De verdeling van de woeste gronden en de ontbinding van de marke
verliepen niet altijd vlekkeloos. De marke Denekamp, bestaande uit
de buurschap en het dorp, startte in 1815. In de holting waren er
zoveel meningsverschillen, dat meerdere boeren kwaad uit de
vergadering wegliepen. In 1837 werd men het eens en konden
landmeters aan het werk. Het duurde nog tot 1845 voordat men tot de
verdeling kon overgaan. De marke Denekamp had 628 ha woeste grond,
die onder 182 leden moest worden verdeeld. Huis Singraven kreeg als
grootgrondbezitter 103 ha toebedeeld. Huis Bögelscamp en de
Nederlands Hervormde kerk kregen elk 36 ha.
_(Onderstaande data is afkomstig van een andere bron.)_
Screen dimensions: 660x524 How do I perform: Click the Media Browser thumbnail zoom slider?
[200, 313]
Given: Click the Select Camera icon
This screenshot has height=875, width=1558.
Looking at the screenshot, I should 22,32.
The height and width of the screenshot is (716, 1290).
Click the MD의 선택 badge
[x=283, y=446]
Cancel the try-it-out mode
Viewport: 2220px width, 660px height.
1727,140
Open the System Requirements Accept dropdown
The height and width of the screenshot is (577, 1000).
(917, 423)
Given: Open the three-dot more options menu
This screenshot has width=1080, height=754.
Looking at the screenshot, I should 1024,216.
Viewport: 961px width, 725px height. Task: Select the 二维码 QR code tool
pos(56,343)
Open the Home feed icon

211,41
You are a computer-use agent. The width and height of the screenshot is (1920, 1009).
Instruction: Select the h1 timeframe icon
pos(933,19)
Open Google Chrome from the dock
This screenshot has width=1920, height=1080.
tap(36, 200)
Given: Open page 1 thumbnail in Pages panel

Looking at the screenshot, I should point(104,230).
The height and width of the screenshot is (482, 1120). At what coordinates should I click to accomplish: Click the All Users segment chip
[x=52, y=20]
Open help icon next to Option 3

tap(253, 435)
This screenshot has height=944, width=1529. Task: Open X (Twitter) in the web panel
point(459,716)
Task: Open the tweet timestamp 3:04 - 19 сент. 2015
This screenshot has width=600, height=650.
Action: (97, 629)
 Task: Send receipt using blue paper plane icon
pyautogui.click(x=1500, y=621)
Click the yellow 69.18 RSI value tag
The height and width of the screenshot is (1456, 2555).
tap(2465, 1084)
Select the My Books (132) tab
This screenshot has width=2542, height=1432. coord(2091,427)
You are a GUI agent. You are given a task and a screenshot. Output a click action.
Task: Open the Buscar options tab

De erven Elferman,
Otman en Remerman zagen hun grond vergroot met respectievelijk 31,
17 en 11 a. De rest van de 386 ha werd onder de andere 176 leden
verdeeld, terwijl 8 ha werd verkocht om de kosten van landmeting,
verdeling en andere zaken te betalen.
Toch bleven sommige marken nog lang bestaan, terwijl hier en daar
nog stukjes onverdeelde markegrond bleven liggen, zoals in Noord
Deurningen achter het "Zunnehoes" aan de Lattropperstraat. Ook in
Breklenkamp ligt achter de voormalige school nog een stukje
onverdeelde markegrond. Deze marke is formeel nooit opgeheven.